2) The current teen pop vacuum for girls in America. There is nothing big popping for teen girls right now--no hot young thing like Justin Bieber, no group like One Direction, no franchise like High School Musical or Twilight or Harry Potter--so BTS essentially has an open playing field.
And this second reason is also why I think it’s way too early to take any lessons from BTS’s success in America as anything other than a novelty. Will BTS be able to hold on to the fans coming in who have no context for BTS outside of “they’re a cool boy band like One Direction”? I don’t know. Unlike idol groups “boy bands” are ephemeral and meant to be disposed of after a few years. And Americans have all sorts of expectations that they put on artists that they have no context for coming from the East Asian music world: “Speak fluent English,” “be able to navigate the complex web of American identity politics,” “validate my existence,” “don’t be too fake,” etc.

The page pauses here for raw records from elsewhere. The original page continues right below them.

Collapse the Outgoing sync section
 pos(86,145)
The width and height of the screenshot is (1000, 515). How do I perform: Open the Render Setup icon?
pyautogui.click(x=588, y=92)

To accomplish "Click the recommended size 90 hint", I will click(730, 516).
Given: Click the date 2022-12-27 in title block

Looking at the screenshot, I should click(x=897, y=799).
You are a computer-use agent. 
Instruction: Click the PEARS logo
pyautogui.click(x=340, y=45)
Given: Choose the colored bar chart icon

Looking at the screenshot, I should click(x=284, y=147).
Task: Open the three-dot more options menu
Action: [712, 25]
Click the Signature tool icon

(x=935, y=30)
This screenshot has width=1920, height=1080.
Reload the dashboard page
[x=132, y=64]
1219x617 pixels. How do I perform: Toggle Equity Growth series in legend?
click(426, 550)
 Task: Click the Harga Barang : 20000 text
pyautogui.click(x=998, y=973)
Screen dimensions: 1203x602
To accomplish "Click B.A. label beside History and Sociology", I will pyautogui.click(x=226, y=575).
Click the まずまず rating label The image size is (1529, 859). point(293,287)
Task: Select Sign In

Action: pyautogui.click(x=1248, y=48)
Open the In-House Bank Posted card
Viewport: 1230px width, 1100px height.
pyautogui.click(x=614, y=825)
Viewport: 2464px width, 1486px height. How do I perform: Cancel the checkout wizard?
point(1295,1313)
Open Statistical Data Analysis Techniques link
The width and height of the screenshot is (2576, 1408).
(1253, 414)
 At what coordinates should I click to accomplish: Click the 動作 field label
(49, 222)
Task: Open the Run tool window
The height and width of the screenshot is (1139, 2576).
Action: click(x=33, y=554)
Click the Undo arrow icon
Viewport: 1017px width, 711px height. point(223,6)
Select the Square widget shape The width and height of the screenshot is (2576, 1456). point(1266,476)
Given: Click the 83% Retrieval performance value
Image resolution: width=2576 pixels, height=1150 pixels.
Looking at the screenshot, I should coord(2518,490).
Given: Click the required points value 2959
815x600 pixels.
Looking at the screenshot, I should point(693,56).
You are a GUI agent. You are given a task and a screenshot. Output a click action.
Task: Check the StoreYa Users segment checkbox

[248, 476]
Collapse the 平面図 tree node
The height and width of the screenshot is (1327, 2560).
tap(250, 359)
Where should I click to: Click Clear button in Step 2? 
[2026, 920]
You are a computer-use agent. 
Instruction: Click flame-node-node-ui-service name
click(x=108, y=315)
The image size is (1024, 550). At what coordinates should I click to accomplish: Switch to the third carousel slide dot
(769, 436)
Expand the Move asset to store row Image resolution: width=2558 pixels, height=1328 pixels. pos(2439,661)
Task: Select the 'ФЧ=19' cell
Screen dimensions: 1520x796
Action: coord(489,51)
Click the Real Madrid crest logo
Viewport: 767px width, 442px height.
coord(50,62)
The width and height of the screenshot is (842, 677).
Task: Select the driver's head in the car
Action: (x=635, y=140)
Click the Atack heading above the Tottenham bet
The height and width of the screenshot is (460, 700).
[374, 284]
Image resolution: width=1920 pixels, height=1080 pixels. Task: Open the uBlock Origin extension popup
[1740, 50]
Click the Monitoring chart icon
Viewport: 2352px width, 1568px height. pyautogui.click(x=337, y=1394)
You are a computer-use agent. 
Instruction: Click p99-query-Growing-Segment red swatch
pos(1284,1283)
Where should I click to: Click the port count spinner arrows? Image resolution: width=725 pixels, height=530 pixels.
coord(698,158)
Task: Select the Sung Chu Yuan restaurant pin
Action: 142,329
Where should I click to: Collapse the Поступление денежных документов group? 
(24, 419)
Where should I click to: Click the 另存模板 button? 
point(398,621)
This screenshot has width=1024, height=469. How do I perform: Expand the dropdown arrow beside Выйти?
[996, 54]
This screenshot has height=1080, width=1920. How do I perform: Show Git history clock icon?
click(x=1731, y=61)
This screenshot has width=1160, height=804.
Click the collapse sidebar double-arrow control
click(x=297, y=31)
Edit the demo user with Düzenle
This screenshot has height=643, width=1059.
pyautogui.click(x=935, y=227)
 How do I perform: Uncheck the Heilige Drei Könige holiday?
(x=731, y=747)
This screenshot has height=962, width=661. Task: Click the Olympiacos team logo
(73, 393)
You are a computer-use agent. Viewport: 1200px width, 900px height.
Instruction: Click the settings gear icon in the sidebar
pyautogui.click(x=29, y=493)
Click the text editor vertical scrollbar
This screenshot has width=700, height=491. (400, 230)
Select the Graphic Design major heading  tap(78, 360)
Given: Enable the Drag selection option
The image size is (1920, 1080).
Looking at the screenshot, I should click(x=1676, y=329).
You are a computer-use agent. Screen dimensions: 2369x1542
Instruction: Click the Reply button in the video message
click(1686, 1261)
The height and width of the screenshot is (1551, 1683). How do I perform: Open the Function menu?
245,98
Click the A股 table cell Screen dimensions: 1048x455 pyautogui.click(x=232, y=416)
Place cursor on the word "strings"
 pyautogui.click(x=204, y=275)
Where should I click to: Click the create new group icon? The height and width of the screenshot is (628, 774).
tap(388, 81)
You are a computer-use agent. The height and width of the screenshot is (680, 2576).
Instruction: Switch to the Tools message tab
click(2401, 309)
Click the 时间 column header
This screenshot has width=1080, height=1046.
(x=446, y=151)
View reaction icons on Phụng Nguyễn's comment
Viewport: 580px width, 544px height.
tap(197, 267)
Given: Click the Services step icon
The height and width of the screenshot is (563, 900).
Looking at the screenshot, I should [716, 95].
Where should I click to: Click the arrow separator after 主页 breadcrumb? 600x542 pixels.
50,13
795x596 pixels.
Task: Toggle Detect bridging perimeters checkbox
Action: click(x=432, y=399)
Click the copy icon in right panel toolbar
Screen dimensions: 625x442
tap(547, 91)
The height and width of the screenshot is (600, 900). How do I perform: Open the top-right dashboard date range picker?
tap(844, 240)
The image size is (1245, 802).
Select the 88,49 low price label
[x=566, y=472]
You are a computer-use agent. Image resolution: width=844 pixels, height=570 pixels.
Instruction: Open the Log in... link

Not to mention that finding success as a “boy band” is still considered embarrassing and very gay in an American masculine context and certainly not dispelling American stereotypes of East Asian men as “effeminate.”
Maybe some new American fans hooked by BTS will find out about the joys of idol group fandom but I think most of them will move on as soon as the next teen girl craze comes out.
But until then let’s just enjoy the ride.